▶ Brano fornito:
In effetti, anche a livello piu' immediato, Timpanaro sentiva fortemente il
fascino di quella che si suole chiamare (impropriamente) cultura popolare.
Gli piaceva moltissimo la scritta che personalmente aveva letto come
indicazione programmatica in una Casa del Popolo, nella zona verso Riglione:
"volere e potere". La mancanza dell'accento sulla "e" secondo Sebastiano non
era veramente un errore. Essa rifletteva una concezione materialista, nel
senso che la volonta' e' fortemente condizionata da fattori esterni: al
contrario di un volontarismo reazionario che nega ogni condizionamento, nel
mentre i condizionamenti sono la base dei suoi privilegi. Parlava con vera
simpatia dei religiosi che in Sicilia si erano messi con Garibaldi. Don
Giovanni Verita' gli era caro. Un Dio capace di fare il bene degli uomini
Timpanaro non lo avrebbe rifiutato: "Non sono in grado - mi disse una
volta - di dimostrare la non esistenza di Dio, ma sono in grado di
spogliarlo di tutti i suoi attributi".
*
Quando eravamo ancora nel Psi la domenica mattina capitava che, passeggiando
nel porticato davanti al Gambrinus, ci dedicassimo a una cosa molto
impegnativa: leggere sull'"Avanti" l'articolo domenicale di Pietro Nenni, un
paio di colonne sulla sinistra in prima pagina. Eravamo diventati
bravissimi. Avendo presenti, depositati nella nostra memoria, i precedenti
interventi, eravamo in grado di cogliere il minimo spunto di novita', quando
c'era. Molto veniva subito liquidato come rituale, ripetitivo. Per altro
apprezzavamo gli arcaismi dell'autodidatta, che aveva conosciuto
l'orfanotrofio. Per esempio "Niun dubbio", in posizione incipitaria. Poi
venivano i Comitati centrali. Due o piu' pagine intere. Con il nome
dell'oratore al centro della colonna. Allora per giudicare i singoli
interventi bisognava tener conto anche degli spazi concessi. E chissa',
forse ci poteva essere anche qualche intervento manipolatorio nella
confezione del giornale. In ogni caso Sebastiano era veramente bravo a
prevedere quale posizione avrebbe preso in quella situazione il singolo
esponente politico. "Il suo intervento potrei scriverlo io, in anticipo"
diceva. Ecco un altro flash. Davanti al Gambrinus spesso si vedeva un
cliente, sulla cinquantina, seduto su una delle poche sedie disponibili, nel
tardo pomeriggio: nell'atteggiamento di chi gode di un momento di relax e
non pensa ad altro. Ricordo che Sebastiano una volta me ne parlo', e mi
diede l'informazione: "Pencola", per avvertirmi che sarebbe bastato poco e
lo avremmo portato dal Psi nel Psiup.

▶ Dati forniti:
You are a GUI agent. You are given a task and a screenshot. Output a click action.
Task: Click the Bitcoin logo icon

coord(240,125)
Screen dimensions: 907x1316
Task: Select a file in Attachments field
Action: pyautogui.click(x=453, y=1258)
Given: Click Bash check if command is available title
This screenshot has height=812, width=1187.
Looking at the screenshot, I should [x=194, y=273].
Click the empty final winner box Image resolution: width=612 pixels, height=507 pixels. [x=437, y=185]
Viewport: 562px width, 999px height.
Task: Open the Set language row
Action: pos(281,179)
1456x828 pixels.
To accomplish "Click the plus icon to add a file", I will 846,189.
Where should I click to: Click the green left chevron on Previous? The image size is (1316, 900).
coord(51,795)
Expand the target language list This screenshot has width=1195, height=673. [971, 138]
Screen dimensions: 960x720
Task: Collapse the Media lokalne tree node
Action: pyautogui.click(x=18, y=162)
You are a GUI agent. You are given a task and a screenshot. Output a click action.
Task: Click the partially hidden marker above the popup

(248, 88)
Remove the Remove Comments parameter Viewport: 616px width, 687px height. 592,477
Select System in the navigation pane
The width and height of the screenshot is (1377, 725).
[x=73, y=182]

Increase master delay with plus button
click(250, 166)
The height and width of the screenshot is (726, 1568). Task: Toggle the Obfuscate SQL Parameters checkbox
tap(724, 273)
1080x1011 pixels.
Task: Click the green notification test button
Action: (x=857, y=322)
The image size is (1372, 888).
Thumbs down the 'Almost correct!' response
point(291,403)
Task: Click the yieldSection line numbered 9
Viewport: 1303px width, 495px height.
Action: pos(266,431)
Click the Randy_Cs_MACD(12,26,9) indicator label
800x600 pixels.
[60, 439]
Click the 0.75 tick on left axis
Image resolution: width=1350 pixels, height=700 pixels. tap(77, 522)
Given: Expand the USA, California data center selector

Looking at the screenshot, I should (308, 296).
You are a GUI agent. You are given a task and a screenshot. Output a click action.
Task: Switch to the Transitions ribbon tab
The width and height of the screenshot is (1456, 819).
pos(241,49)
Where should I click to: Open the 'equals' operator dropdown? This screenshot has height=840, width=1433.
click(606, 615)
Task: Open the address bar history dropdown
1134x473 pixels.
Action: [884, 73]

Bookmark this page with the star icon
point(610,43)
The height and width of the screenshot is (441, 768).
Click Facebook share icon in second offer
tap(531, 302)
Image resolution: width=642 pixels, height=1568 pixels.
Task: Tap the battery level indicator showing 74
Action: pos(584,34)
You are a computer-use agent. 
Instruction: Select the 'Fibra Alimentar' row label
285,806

▶ Compito da svolgere: Trascrivi dal ricordo di Timpanaro la parte compresa tra "diceva. Ecco un" e "Psi nel Psiup.", estremi inclusi.

▶ Soluzione:
diceva. Ecco un altro flash. Davanti al Gambrinus spesso si vedeva un
cliente, sulla cinquantina, seduto su una delle poche sedie disponibili, nel
tardo pomeriggio: nell'atteggiamento di chi gode di un momento di relax e
non pensa ad altro. Ricordo che Sebastiano una volta me ne parlo', e mi
diede l'informazione: "Pencola", per avvertirmi che sarebbe bastato poco e
lo avremmo portato dal Psi nel Psiup.